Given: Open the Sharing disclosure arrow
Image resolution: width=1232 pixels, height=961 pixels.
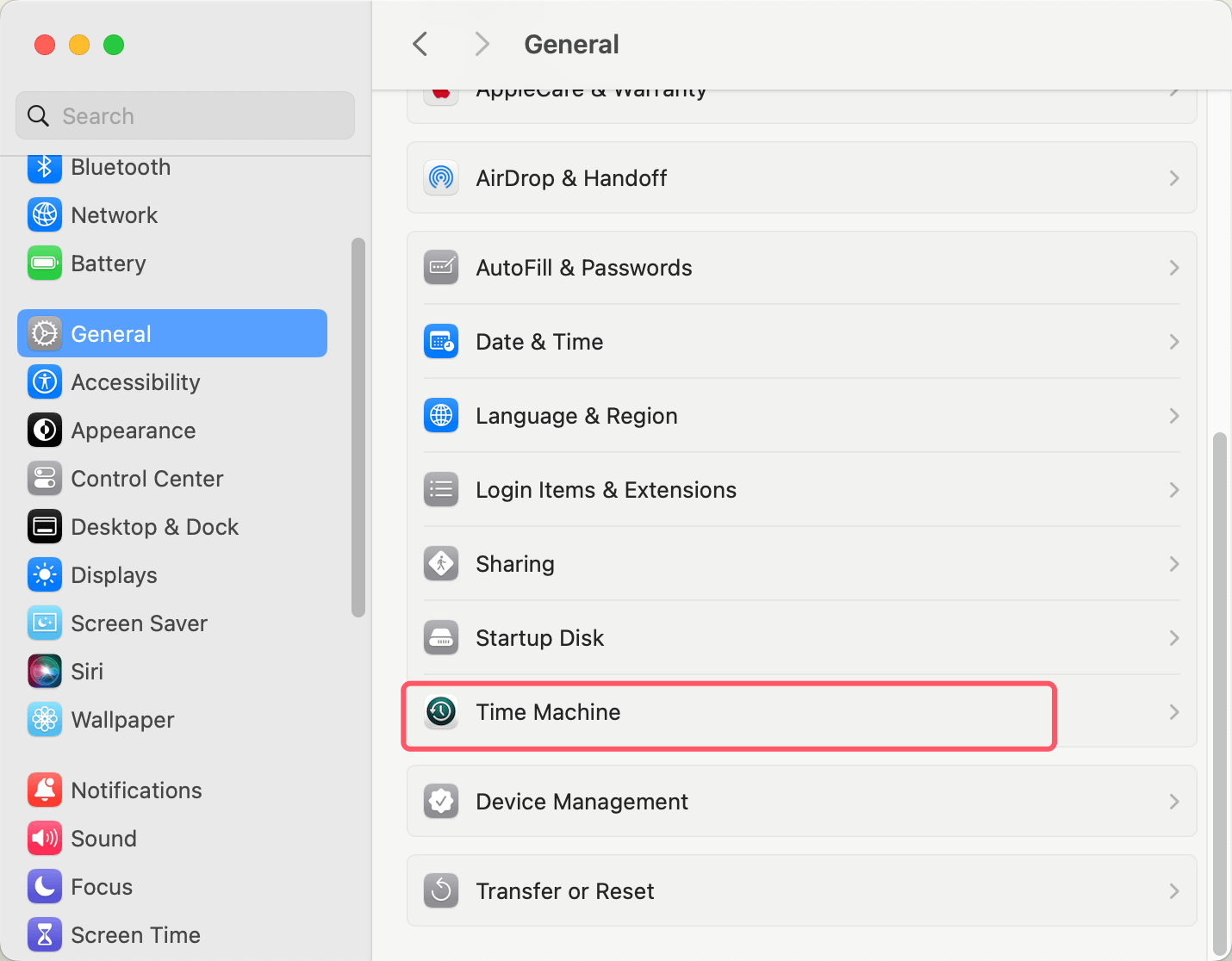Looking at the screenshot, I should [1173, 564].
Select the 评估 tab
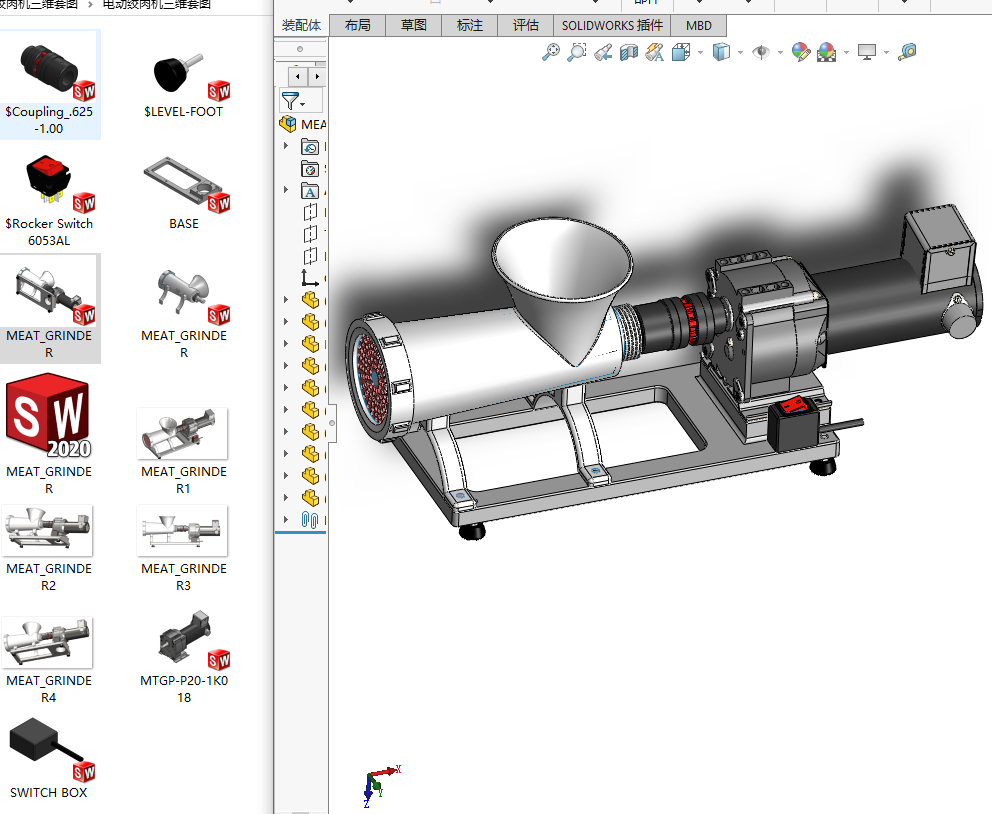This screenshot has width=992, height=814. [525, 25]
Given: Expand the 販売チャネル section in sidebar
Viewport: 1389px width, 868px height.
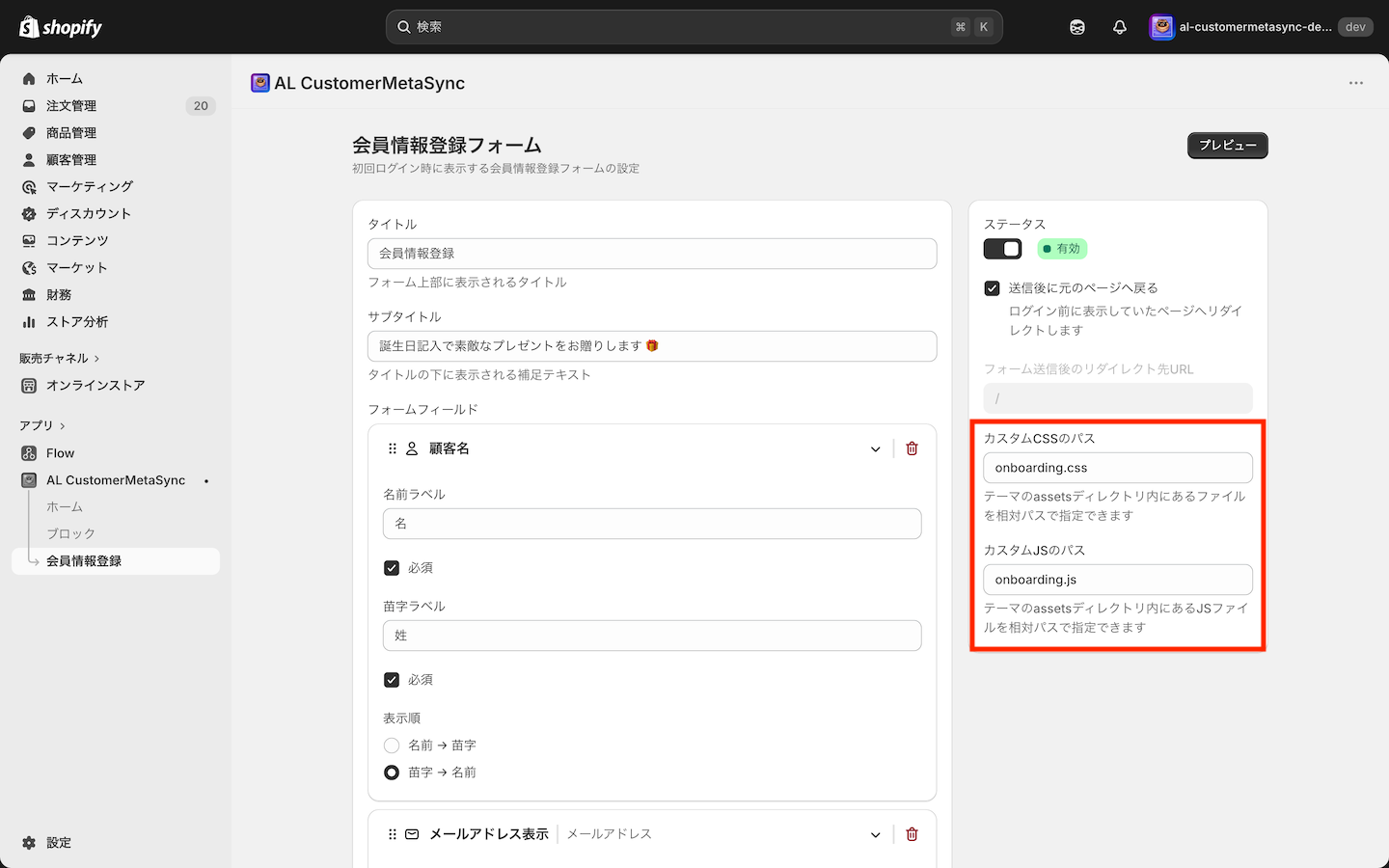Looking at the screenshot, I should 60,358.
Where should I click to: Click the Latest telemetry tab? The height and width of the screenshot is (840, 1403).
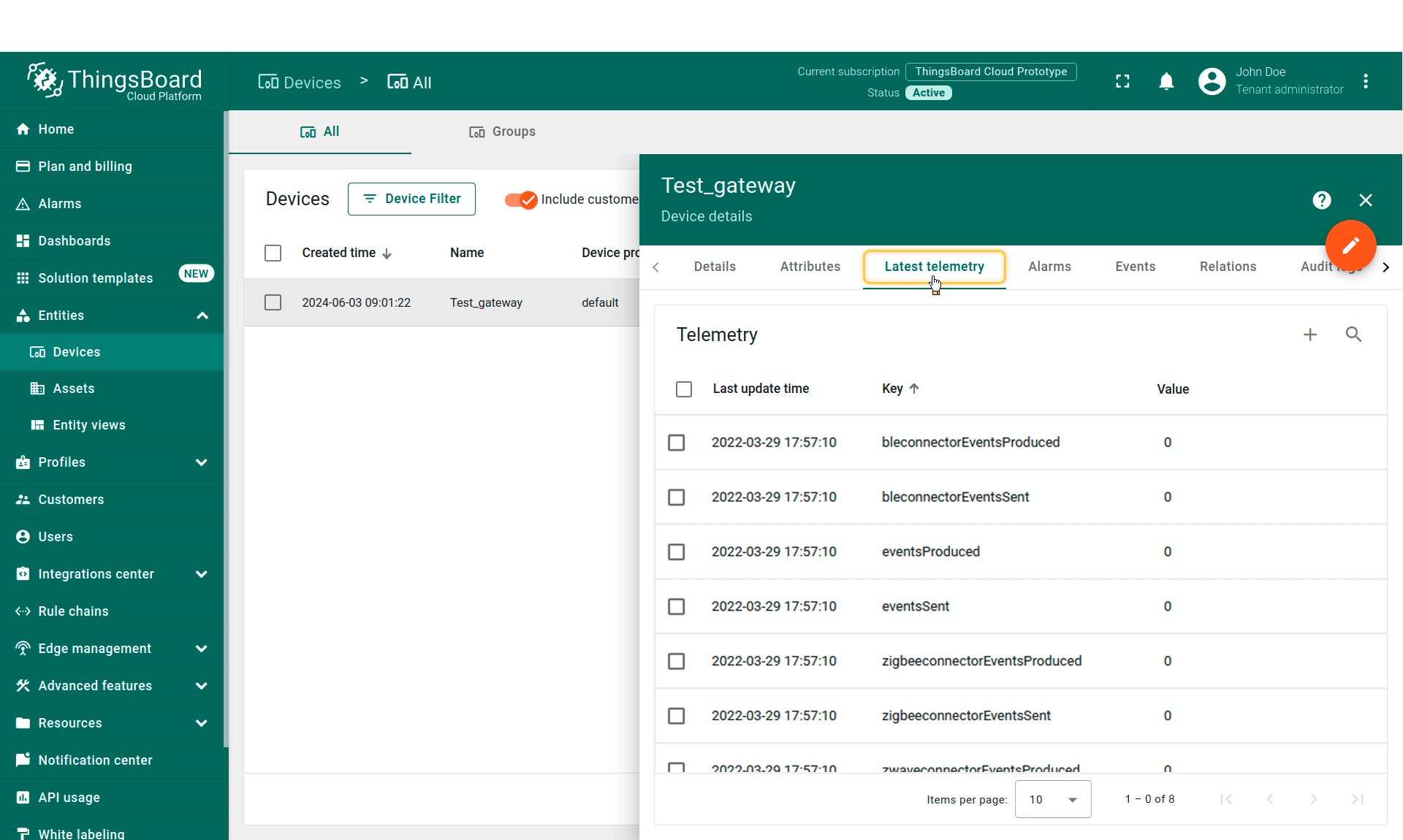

···

The data must be printed exactly, image-free.

:: Solved exercise ::
Given: Open the Sharing disclosure arrow
Image resolution: width=1232 pixels, height=961 pixels.
Looking at the screenshot, I should [1173, 564].
Select the 评估 tab
This screenshot has width=992, height=814. [525, 25]
Given: Expand the 販売チャネル section in sidebar
Viewport: 1389px width, 868px height.
Looking at the screenshot, I should 60,358.
Where should I click to: Click the Latest telemetry tab? The height and width of the screenshot is (840, 1403).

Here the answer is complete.